ABOUT THIS EXERCISE
Each line of the material holding the word "computer" must be identified and copied.

══ MATERIAL FOR THIS EXERCISE

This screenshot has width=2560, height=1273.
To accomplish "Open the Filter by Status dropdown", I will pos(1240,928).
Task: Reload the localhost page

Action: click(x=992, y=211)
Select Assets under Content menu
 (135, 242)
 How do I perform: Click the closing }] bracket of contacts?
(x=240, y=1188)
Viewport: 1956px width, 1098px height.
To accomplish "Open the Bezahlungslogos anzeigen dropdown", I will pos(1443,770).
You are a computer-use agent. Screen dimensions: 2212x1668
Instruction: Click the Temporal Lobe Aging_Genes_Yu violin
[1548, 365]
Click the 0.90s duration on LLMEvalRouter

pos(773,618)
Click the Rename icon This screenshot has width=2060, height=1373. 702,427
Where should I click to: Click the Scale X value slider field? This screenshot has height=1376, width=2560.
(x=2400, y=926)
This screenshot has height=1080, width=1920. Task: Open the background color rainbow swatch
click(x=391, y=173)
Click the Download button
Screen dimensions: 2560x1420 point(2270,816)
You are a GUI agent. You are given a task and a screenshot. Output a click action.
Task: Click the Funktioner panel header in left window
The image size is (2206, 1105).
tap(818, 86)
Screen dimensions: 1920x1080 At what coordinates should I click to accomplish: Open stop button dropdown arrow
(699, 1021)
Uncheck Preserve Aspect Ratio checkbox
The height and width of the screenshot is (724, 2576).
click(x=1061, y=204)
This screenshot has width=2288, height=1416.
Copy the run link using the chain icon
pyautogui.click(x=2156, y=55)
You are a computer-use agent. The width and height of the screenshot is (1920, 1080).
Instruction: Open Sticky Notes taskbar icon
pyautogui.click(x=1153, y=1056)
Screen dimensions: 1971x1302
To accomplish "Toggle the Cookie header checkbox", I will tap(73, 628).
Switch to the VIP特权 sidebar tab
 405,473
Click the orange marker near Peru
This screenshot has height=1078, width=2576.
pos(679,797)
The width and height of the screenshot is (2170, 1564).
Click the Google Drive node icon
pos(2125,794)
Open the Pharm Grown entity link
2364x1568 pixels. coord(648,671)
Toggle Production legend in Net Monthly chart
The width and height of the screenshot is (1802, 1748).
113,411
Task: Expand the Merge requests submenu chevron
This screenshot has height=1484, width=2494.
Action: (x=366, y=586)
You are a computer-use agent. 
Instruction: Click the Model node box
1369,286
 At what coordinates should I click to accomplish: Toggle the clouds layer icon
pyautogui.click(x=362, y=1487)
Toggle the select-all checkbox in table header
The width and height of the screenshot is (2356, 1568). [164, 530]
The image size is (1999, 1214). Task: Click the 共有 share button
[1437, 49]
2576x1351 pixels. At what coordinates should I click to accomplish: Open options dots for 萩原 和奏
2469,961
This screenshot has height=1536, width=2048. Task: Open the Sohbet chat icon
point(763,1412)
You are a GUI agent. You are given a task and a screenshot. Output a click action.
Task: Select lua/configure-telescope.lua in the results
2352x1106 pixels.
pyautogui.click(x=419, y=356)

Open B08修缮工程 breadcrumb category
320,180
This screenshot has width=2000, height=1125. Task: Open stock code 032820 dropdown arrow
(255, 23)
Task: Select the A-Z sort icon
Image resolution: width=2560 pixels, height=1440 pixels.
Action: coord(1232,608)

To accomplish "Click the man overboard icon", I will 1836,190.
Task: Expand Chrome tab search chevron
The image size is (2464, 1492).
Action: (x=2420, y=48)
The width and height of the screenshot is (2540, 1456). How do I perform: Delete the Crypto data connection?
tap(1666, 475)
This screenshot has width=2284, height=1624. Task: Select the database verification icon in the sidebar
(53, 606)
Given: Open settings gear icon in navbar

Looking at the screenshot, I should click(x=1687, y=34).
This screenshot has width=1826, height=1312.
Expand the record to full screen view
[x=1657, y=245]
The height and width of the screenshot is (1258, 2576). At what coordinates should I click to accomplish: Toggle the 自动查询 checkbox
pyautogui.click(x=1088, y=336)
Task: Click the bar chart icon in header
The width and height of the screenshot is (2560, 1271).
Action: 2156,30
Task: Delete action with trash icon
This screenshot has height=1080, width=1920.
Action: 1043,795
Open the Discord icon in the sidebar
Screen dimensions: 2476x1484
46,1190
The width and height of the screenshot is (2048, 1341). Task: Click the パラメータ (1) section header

════

RESULT FOR THIS EXERCISE
You are a computer-use agent. Screen dimensions: 2212x1668
You are a computer-use agent. The width and height of the screenshot is (1920, 1080).
You are a computer-use agent. 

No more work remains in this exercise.